The indictment would “raise the unprecedented prospect of a former president having to defend the company he founded and has run for decades against accusations of criminal behavior,” Cohen cooed.
No longer insulated by claims of presidential protections, Trump faces a flotilla of legal actions. Alongside the charges brought this week against Weisselberg and the Trump Organization, Vance and James are investigating questionable payments to former Trump sex partners and whether the value of real estate in his company’s portfolio was manipulated to defraud insurance companies and banks and to generate unlawful tax breaks.
In some ways, the charges against Weisselberg give us a glimpse of the bumpy road ahead for the former president.
“This has been framed as a ‘fringe benefits’ issue,’” said University of Chicago Law School professor Daniel Hemel, an expert on taxation and federal courts. “Another way of looking at it is that the Trump Organization was paying its CFO [chief financial officer] under the table.”
Such a move – if proven – would be an extraordinary thing for a company the size of Trump’s to have done, and will likely lay the groundwork for what’s ahead.
Ironically, one parallel case Hemel pointed to was the prosecution of Leona Helmsley, the late Manhattan hotel empress and long-time sparring partner of Donald Trump.
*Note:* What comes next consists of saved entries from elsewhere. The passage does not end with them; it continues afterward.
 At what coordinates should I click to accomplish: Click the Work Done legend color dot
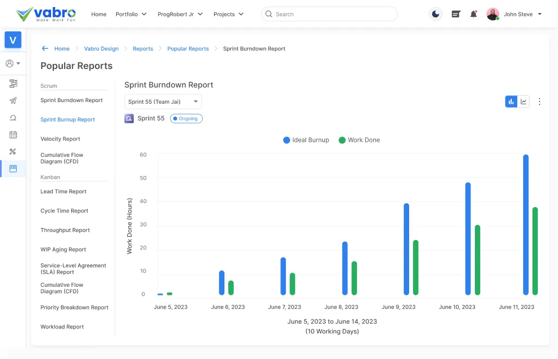click(341, 140)
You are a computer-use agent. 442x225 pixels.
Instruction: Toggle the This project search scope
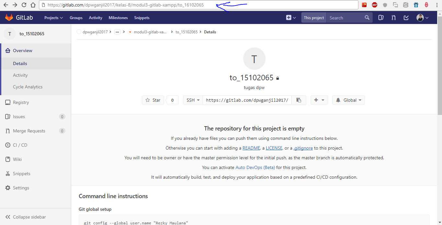point(313,17)
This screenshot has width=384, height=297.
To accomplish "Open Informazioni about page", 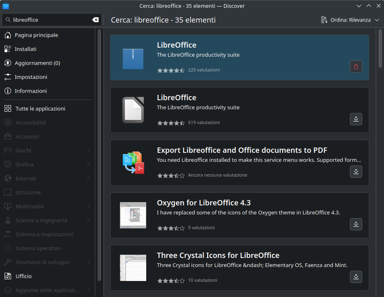I will 31,91.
Helmsley v Trump was a Manhattan feud for the ages. Trump was an admirer of Harry Helmsley, the billionaire property tycoon who once owned the Empire State Building. Leona Helmsley not so much. He once called her a “disgrace to humanity”. Helmsley simply said: “I hate Donald Trump.”
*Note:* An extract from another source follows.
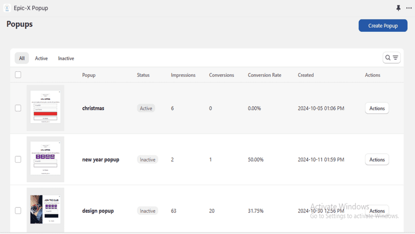This screenshot has height=234, width=415.
Task: Click the Create Popup button
Action: (x=383, y=26)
Leona Helsmley, who was sentenced to four years in jail for tax evasion.
In 1988 the Helmsleys were charged with evading more than $4m in income taxes. In another historical twist, the charges were brought by Rudy Giuliani, then federal prosecutor and more recently one of Trump’s staunchest allies.
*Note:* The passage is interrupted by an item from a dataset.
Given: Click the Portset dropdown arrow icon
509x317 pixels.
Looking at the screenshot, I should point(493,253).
The following year, Helmsley – her husband was too sick to stand trial – was sentenced to four years in jail after being found guilty on 33 counts of tax evasion including fraudulently charging a $1m marble dance floor for their private mansion to their hotel and real-estate empire.
“These are things that are unequivocally not business expenses,” said Hemel. Even Trump agreed, saying shortly after Leona Helmsley’s death that it was “foolish” for her husband to have committed tax evasion “because he was such a rich man”.
Given that sentiment, why would the Trump Organization – allegedly – cook the books for such relatively small sums?
The coming cases may provide an answer. Both Weisselberg and the company deny any wrongdoing, and have said they will fight the case in court, but the cases will blow open Trump’s finances, something he has fought hard to prevent, even going as far as to go against recent presidential precedent and refusing to release his tax returns.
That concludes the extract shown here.